医療の現場からレポート③

心の運動療法家、岡本浩之です。

精神科クリニックで診療をしていて感じたこと、思っていることを「医療の現場からレポート」と(大げさに)題してお伝えしていきます。

地域精神科医療の窓口として

2011年4月に北本心ノ診療所を開院しました。私が開業医の道に進むと決めた時、開業の柱を2つ決めました。

1つは、心の運動療法家の活動にもつながっていますが、「アスリートのメンタルケアをする」ことです。

そしてもう1つは、「地域精神科医療の窓口として機能する」ことです。

私は精神科医になってから、大学病院、民間の精神科病院、精神科救急専門病院、公的病院、精神科クリニックに勤務してきました。

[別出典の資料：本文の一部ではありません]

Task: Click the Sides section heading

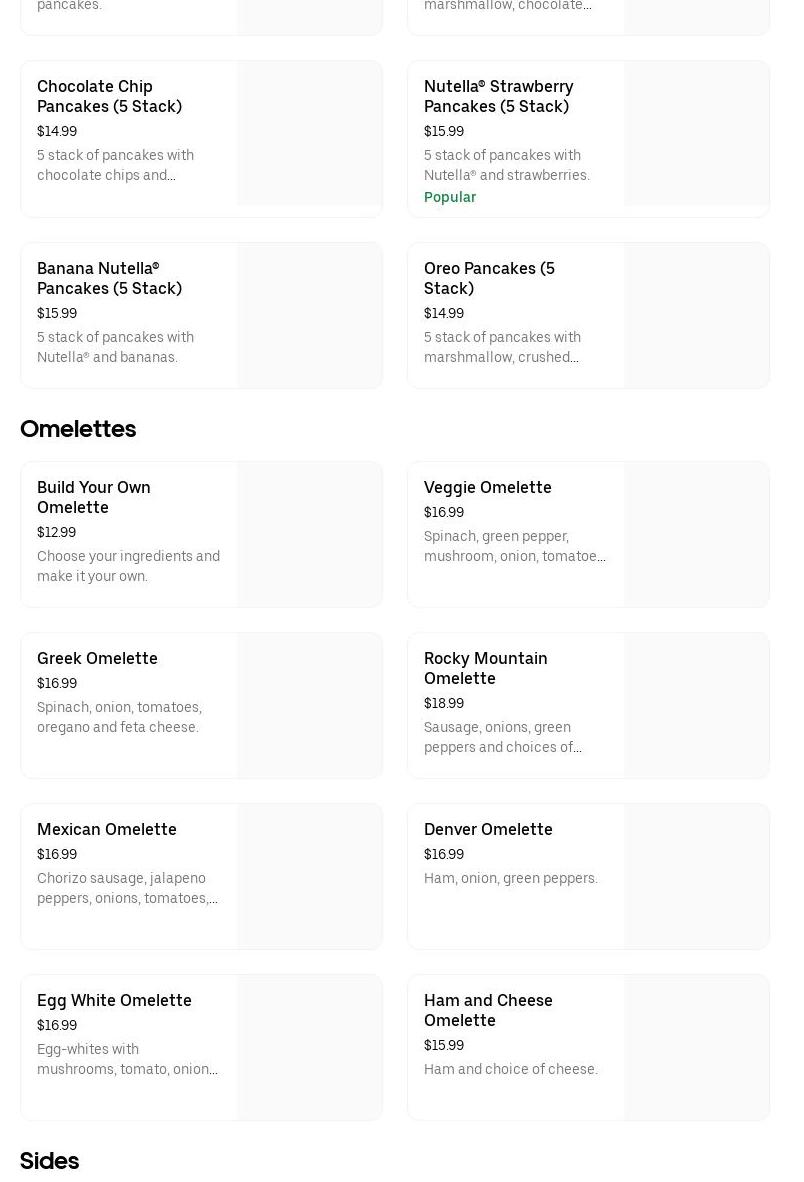Action: click(49, 1161)
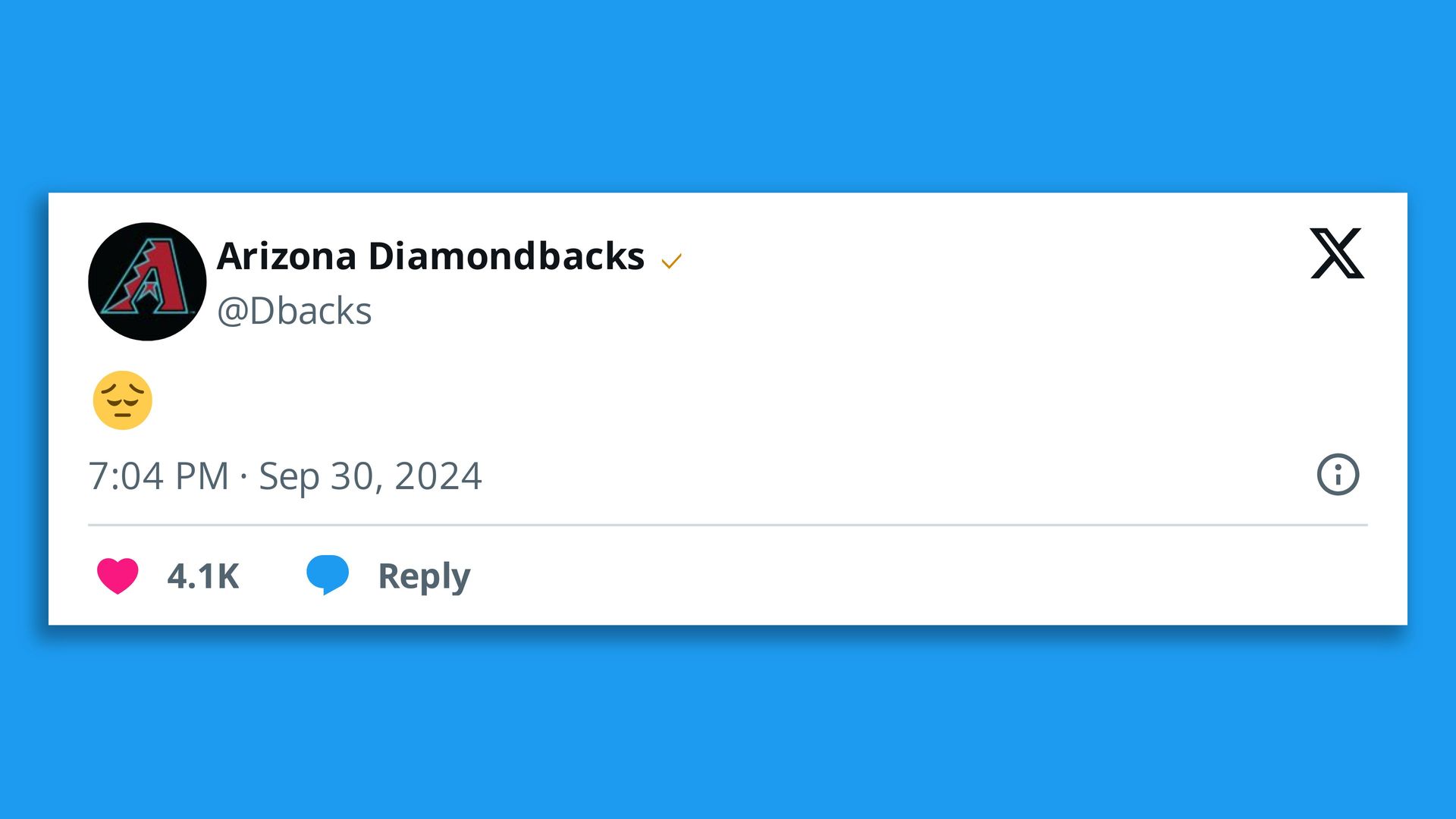This screenshot has width=1456, height=819.
Task: Click the blue reply bubble icon
Action: 328,575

地域の精神科医療の流れを考えた時に、まず窓口となるのが精神科クリニックです。クリニックでの対応が難しい、入院が必要、といった場合に患者さんの病状に応じて適切な医療機関に紹介され、治療を受けて、また地域の精神科クリニックに戻って来る。この流れがスムーズであるためには、窓口である精神科クリニックが役割を果たすことが大切だと感じました。

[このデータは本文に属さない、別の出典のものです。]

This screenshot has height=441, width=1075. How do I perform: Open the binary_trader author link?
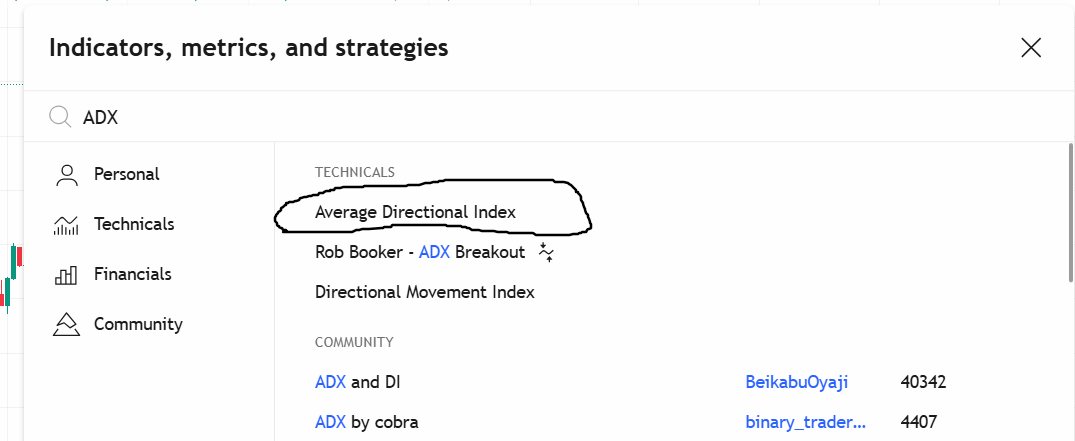pyautogui.click(x=806, y=422)
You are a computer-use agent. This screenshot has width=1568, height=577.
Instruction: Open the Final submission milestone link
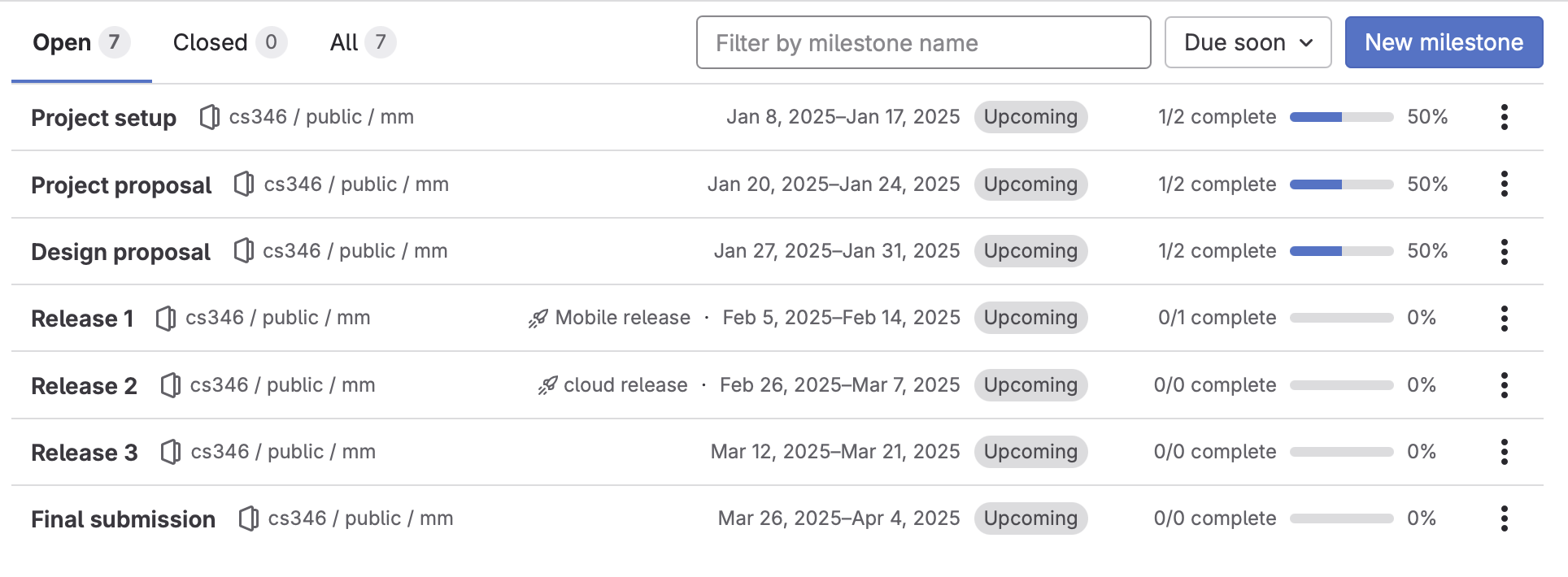click(x=123, y=519)
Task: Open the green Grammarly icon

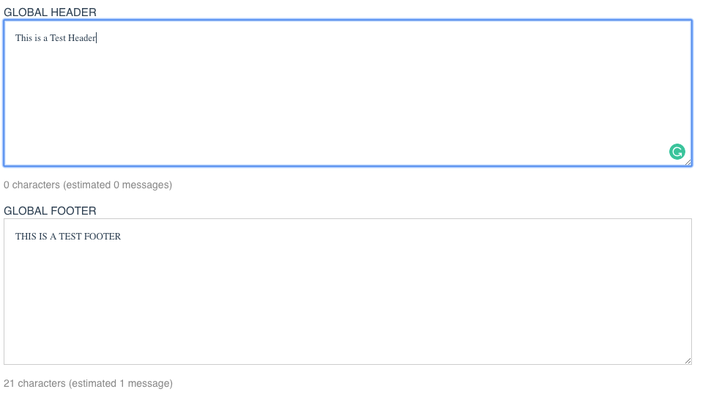Action: pyautogui.click(x=677, y=152)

理想と現実の違いに悩むこともあります。「地域医療の窓口としての役割を充分果たしています!」と豪語出来るほどではないとしても、地域精神科医療の流れをスムーズにすることもある程度は出来ているのではないかと自負しています。

開業した後も北本市やその周辺での相談業務などを非常勤で行っていることもあり、開業してから9年の間で、診療所が地域精神科医療の窓口として認知されてきたと感じることが多いです。

窓口に立ってばかりいると見えないこと

地域精神科医療の窓口として診療所での診療を続けて行く中で、窓口を通過してからの精神科医療の流れが見えにくくなって来たことにふと気付きました。

診療所以外の病院にも勤務経験があり、地域精神科医療の流れは一通り理解したつもりですが、その流れは常に一定ではありません。私が理解しているのは古い流れのままで、しかもどれだけ正確に覚えているつもりでも記憶は風化します。今の地域精神科医療の流れ全体を把握するためには、診療所での診療だけではダメだと思うようになりました。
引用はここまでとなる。